Adriana Poên of Facebook kicks off the Oath stage online retail discussion with some perspective: While 10% of US retail sales are online, only 1.9% of retail sales are online in Mexico. While the consumer journey has changed, and the consumer is more demanding as they have more information from online, often the new brand discovery is online, for example on Facebook. While in Mexico the online conversion from advertising to sales is still lagging, the brand journey for the consumer is seamless from a Facebook ad to the brand, building a brand-relationship with the consumer that translates to sales either in the brand’s app or in a physical store.

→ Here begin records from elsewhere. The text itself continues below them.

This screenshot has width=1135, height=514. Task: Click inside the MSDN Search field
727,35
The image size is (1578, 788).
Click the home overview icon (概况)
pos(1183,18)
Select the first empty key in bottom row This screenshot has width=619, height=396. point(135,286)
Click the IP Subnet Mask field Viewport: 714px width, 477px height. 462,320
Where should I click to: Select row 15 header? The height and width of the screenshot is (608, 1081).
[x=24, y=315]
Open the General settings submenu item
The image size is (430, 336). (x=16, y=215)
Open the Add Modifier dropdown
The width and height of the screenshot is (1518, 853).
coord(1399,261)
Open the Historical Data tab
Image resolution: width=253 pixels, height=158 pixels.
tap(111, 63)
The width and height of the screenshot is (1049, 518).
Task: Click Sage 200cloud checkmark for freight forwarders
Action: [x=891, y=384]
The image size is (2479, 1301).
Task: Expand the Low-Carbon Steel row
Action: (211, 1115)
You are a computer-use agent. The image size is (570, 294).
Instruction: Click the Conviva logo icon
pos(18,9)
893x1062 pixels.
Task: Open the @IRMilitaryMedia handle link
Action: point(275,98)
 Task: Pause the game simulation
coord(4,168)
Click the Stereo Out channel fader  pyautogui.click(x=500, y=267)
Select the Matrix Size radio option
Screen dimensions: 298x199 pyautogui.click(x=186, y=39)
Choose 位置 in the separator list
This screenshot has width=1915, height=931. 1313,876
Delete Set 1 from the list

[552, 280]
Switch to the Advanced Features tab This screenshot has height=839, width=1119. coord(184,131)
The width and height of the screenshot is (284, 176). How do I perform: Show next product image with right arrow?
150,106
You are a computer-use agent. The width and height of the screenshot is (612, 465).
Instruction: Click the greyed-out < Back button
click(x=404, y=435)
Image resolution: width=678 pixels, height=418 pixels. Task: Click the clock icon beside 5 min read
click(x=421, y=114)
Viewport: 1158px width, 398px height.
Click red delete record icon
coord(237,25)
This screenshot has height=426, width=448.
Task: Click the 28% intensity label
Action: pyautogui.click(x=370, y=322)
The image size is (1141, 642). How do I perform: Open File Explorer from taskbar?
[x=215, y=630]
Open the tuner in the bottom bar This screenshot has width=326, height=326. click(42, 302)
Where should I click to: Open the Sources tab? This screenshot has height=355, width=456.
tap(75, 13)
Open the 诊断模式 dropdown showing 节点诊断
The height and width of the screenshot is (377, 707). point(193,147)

NIKE’s Ana Lizz Pardo agreed, saying NIKE is still working on aligning the right product ad with the consumer at the right time. While a consumer might click through an online product advertisement, it does not translate to an immediate sale, or even a sale of that exact product. While online advertising may not be an immediate translation to sales in Mexico, they are finding it is still imperative to getting a brand’s story in front of the customer.
Giovanna Marquez of Nielsen warns against over saturating the consumer with digital ads and creating a white noise around the brand. Nielsen finds that consumers can get fatigued to a brand’s campaign, creating a negative reaction. Giovanna agrees with Adriana’s assessment that while the US has a lot of online retail success, in Latin America digital is more for experience and research. Online retailers still need to develop trust with online consumers, in particular with online payment methods. In Latin America, cash is the main payment method, with over 70% of sales. Adriana adds that there is more trust in mobile purchases via a retail company’s specific app. Brands can leverage the consumers pain-point of in-store retail lines and waiting to promote online purchases.
Amir Shub of Smartly.io advises that retailers should mimic their in-store retail experience in their online UX to build more trust in consumers. Amir says that, while Amazon has put a lot of money into online sales, research, and data, retailers still need to test out what will work for them. Amir insists retailers should test, test, test to see what works, in contrast to Giovanna’s statement there is the data already to make an informed move to better online retail success.
Overall, the panel did agree there’s still a lot work to be done to incentivize growth in Mexico’s online retail ecosystem.